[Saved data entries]
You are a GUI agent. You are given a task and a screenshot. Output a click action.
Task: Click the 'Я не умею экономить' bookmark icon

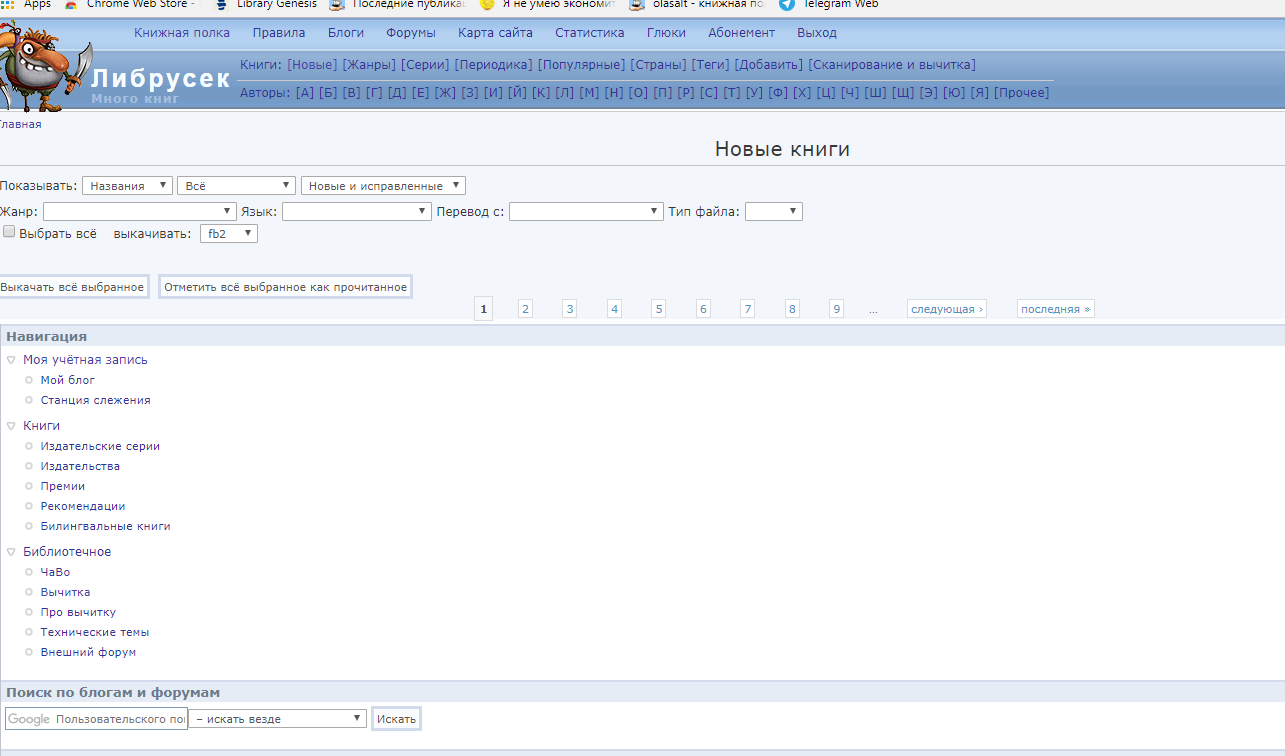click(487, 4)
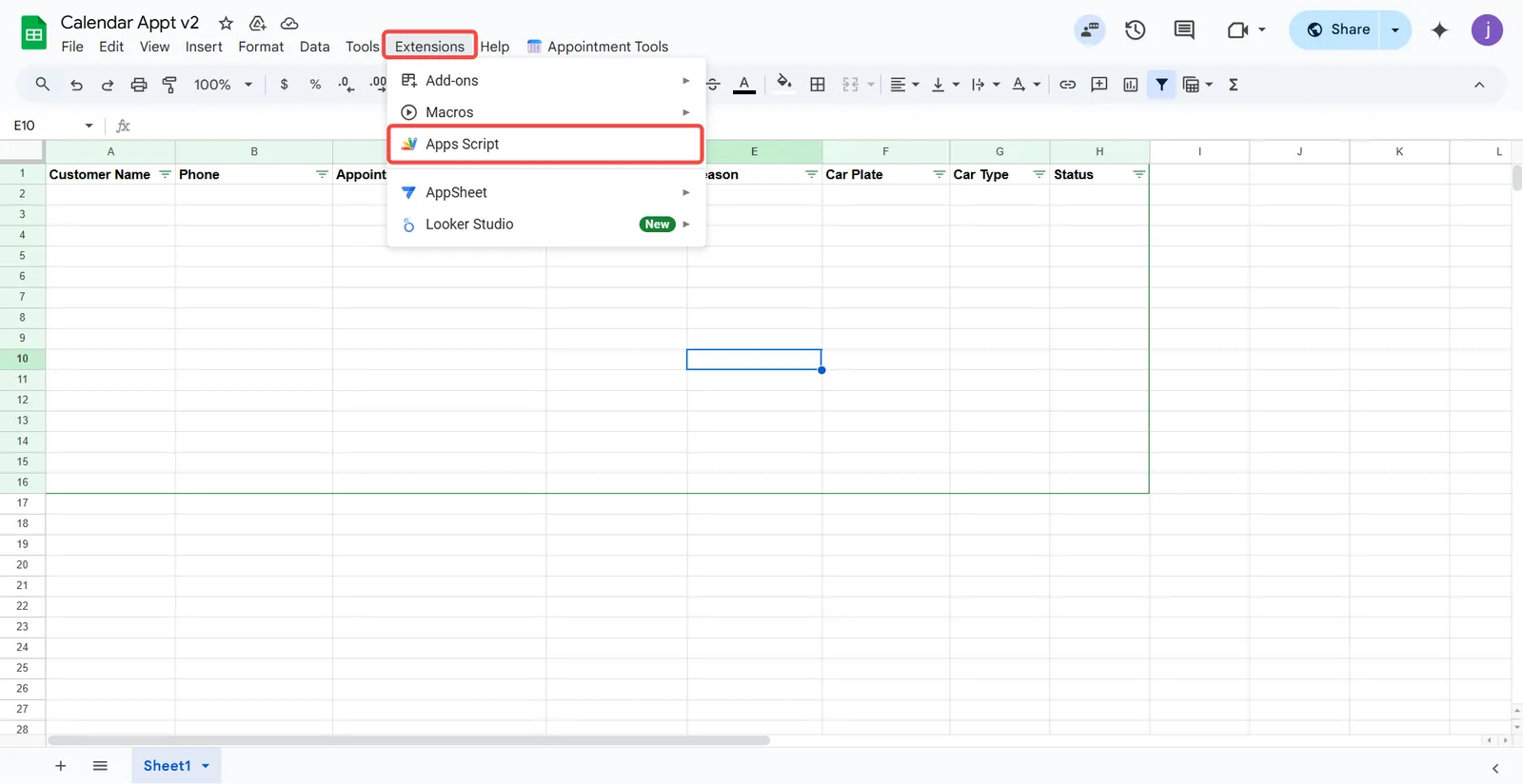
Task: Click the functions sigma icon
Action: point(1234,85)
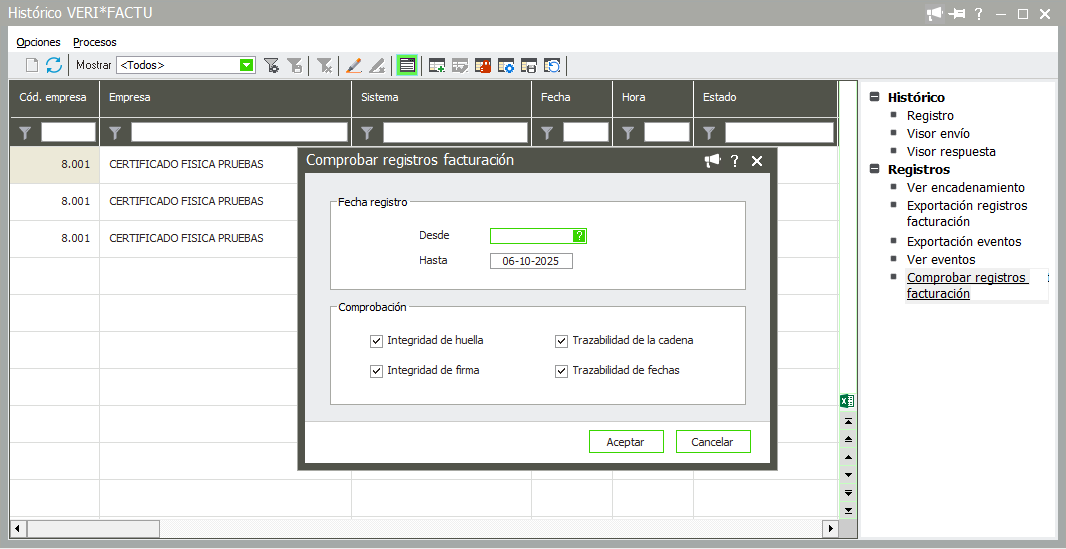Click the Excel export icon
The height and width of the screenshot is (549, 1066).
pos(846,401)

**What to work on:**
Find the line that contains "Task: Click the 'Я", then write out that line and each one after it, exactly and with nothing else, through the end of the entries above, without the pictures.

**Task solution:**
Task: Click the 'Я не умею экономить' bookmark icon

click(487, 4)
Task: Click the functions sigma icon
Action: point(1234,85)
Click the Excel export icon
The height and width of the screenshot is (549, 1066).
pos(846,401)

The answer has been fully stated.